When we survey EQs, we ask them, “How good are you at finding and qualifying opportunities – the beginning of the sales cycle?” “Oh, we’re very good at that; we love it,” they say. Then, we ask, “How good are you at the end of the sales cycle, closing business?” Suspecting a trick question, they hesitate, just a moment, before responding, “We’re really good at that. We want to win. We want to defeat the competition, we want to close the business and get the commission check.” Finally we ask, “How about the middle of the sales cycle – the product demonstrations, proposal writing, pulling more favorable buyers into the decision process, creating traps for the competitors, managing all the SME’s (subject matter experts – usually have deep industry knowledge, or, product/service line knowledge), who are a part of a complex sale, proof statements, RFP’s (requests for proposal), etc.?” Surprised we asked, they laughingly respond, “We’re terrible at that; we hate it.” Of course they do. This is the slow, process-driven, detailed, relationship building part of the sale – the work PD’s and Networkers are wired to do well. The not-a-process-bone-in-their-body EQ’s would much rather uncover another opportunity or close a ripe one. And that is what they should be doing. EQ’s are rare, roughly 17% of the business population. And, good ones should be highly compensated. Shouldn’t they be doing only what they do best? Please don’t get us wrong on this point, the EQ should not disappear in the middle of the sales process, but we are proposing that we only require a “light” touch from the EQs in the middle of the sales process.
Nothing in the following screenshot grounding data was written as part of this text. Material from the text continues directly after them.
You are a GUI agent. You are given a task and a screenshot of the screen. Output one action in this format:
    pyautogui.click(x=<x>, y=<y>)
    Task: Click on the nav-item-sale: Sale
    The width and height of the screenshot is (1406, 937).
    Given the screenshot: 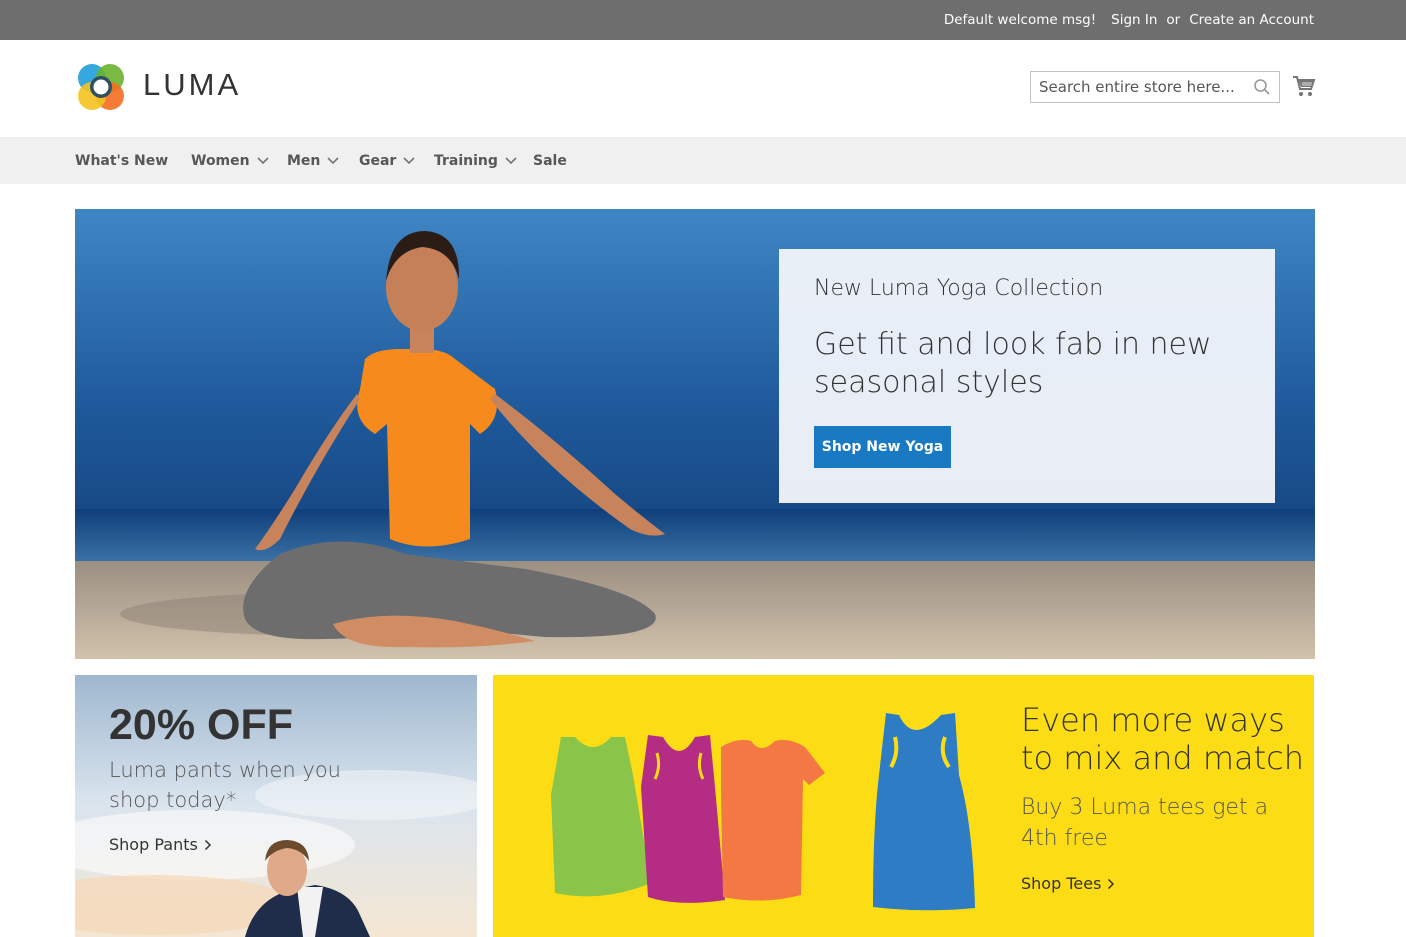 What is the action you would take?
    pyautogui.click(x=550, y=160)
Although we have never had a sales executive argue this point, only 1% or less of the business world is properly deploying its EQ talent. The result is they end up hiring more EQs than they need. And worse still, some organizations let the EQ “own” the account they opened and count bookings for relationship driven new work and natural follow-on new work. By doing this, the company insures that the EQ will take the shortest path to the money and “new penetration” deals will stop happening.